The method of the present invention is particularly one for drilling a substantially vertical borehole in an earthen formation. This method comprises the steps of: (a) actuating a drilling motor to rotate a rotor thereof within a housing thereof so that a drill bit connected to the rotor rotates at a first speed within the earthen formation and excavates material therefrom across a first diameter, (b) applying weight to the drilling motor, and (c) simultaneously with the steps (a) and (b), reducing hang-up and bit whirl within the borehole, including rotating the housing, to which are connected stabilizing means for stabilizing the drill bit and cutting means for enlarging the borehole, and the stabilizing means and the cutting means at a second speed less than the first speed so that the cutting means excavates material from the borehole across a second diameter greater than the first diameter to reduce the drilling motor and the stabilizer means hanging up on the borehole and further so that the stabilizing means engages the enlarged borehole to reduce lateral movement of the drill bit within the borehole. In a preferred embodiment, step (c) further includes depending the stabilizing means and the cutting means from the housing so that lower ends of the stabilizing means and the cutting means are adjacent the drill bit.
This further aspect of step (c) relates to a particular feature of the present invention which itself is a novel improvement in that it provides better stabilizing control because the stabilization occurs closer to the drill bit than has been provided by heretofore conventional stabilization.
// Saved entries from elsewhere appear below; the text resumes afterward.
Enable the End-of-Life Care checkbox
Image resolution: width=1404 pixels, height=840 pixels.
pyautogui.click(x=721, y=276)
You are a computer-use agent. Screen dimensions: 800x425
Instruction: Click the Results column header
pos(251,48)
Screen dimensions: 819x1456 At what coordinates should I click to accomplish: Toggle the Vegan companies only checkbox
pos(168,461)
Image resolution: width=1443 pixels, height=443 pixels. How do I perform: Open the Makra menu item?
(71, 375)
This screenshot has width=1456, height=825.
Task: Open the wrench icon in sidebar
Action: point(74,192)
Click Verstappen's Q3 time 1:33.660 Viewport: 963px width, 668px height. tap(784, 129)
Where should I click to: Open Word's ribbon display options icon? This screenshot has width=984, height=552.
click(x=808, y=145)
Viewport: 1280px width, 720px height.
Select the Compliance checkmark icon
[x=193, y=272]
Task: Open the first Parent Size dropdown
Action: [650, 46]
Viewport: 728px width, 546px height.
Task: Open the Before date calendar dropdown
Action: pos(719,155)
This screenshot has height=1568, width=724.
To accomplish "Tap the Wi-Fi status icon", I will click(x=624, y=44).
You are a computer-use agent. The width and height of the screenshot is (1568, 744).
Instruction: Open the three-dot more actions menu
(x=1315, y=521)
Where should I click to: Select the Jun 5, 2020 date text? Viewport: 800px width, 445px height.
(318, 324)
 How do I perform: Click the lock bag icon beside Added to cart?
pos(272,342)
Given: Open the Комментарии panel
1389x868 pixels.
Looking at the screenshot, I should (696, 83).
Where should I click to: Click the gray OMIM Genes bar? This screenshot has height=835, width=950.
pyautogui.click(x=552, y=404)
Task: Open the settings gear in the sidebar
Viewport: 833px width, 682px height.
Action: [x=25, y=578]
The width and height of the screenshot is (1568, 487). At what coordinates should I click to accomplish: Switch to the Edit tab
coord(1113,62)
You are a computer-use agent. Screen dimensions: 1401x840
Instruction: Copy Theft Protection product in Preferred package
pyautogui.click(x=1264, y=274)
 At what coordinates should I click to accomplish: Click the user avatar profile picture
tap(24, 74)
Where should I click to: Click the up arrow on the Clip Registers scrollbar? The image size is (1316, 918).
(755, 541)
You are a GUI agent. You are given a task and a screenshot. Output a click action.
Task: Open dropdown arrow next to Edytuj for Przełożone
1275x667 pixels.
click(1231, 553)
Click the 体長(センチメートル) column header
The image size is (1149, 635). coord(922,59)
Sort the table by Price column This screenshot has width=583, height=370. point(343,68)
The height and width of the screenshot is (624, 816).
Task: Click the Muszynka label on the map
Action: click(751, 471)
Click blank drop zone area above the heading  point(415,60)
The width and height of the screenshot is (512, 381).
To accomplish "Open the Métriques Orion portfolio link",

This particular aspect forms part of another definition of a downhole drilling apparatus of the present invention, namely one comprising: a drilling motor, including a housing having a lower end, and a rotor rotatably mounted within the housing, the rotor having a lower end extending from the lower end of the housing for connecting to the drill bit, and stabilizing means for stabilizing the drill bit, the stabilizing means having an upper end disposed on the housing and having a lower end overhanging the lower end of the housing.
It is contemplated that the apparatus, assembly, and method of the present invention are particularly useful for drilling oil or gas wells with a reduced likelihood of hanging up in the borehole during drilling and yet without producing significant bit whirl or otherwise deviating from a desired substantially vertical drilling path.
FIG. 1 is a schematic cross-sectional view of portion of a borehole in which conventional drilling equipment is disposed.
FIG. 2 is a schematic and block diagram of a drilling assembly of the present invention.
FIG. 3 is a schematic diagram of a preferred embodiment of a drilling apparatus of the present invention.
FIG. 4 is a schematic diagram of another preferred embodiment of a drilling apparatus of the present invention.
FIG. 5 is a schematic diagram of still another preferred embodiment of a drilling apparatus of the present invention.
Laboratory tests have shown that at least some drill bits, when run at high speeds such as are produced by conventional downhole drilling motors, have a tendency to whirl and drill an over-gauge hole. This is detrimental to the life of the drill bit; therefore, it is important that the bit be properly stabilized to give adequate longevity to the bit. To properly stabilize the bit, however, the stabilizers need to have a diameter substantially the same as the gauge of the borehole.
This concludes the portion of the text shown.